Is it possible to leave Klintsy? (data mining of blablacar.ru)

Parsing blablacar.ru website and analyzing passenger traffic from Klintsy, Bryansk region using the R programming language.

Prehistory

By the will of various circumstances, downshift in a small town of the Bryansk region (Klintsy). I live, I work, I am interested in cultural rest. "Where can I go here?" - I ask the locals. "It is best to go to the station for tickets," clinch benevolently advise.

I liked the idea, and decided to take one-two-day trips as an escape from worries, choosing Blablakar for this purpose (it’s more economical to pick up the travel time, you can talk with the driver, more choice of routes).

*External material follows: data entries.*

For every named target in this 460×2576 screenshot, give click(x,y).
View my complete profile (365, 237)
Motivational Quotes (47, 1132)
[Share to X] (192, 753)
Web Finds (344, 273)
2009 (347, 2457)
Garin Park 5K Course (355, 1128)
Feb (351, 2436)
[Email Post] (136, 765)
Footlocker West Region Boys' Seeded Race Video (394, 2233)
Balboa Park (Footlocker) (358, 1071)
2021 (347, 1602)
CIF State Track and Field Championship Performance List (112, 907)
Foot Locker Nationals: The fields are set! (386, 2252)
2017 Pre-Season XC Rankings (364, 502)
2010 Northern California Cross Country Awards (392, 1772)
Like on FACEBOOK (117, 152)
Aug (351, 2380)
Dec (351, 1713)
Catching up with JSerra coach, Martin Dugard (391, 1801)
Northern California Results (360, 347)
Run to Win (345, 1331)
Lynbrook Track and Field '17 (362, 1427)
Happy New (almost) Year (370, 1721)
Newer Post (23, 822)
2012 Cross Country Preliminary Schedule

In order to better present: where, when, how and for how much you can leave Klintsy, he did a little research. Results, algorithm, scripts and data are shared in this article.

R libraries

The following R libraries were used for the study:

rvest, Rselenium - data parsing;
dplyr, tidyr - data manipulation;
ggplot2, ggmap, grid, gridExtra - visualization;
forecast, zoo - work with time series;
aret, xgboost, mlr - machine learning.

Data acquisition

It was not possible to collect data from the site using standard R tools (rvest library). Blablakar works on JS, which forms dynamic pages depending on the user's request, and the rvest functions do not support them.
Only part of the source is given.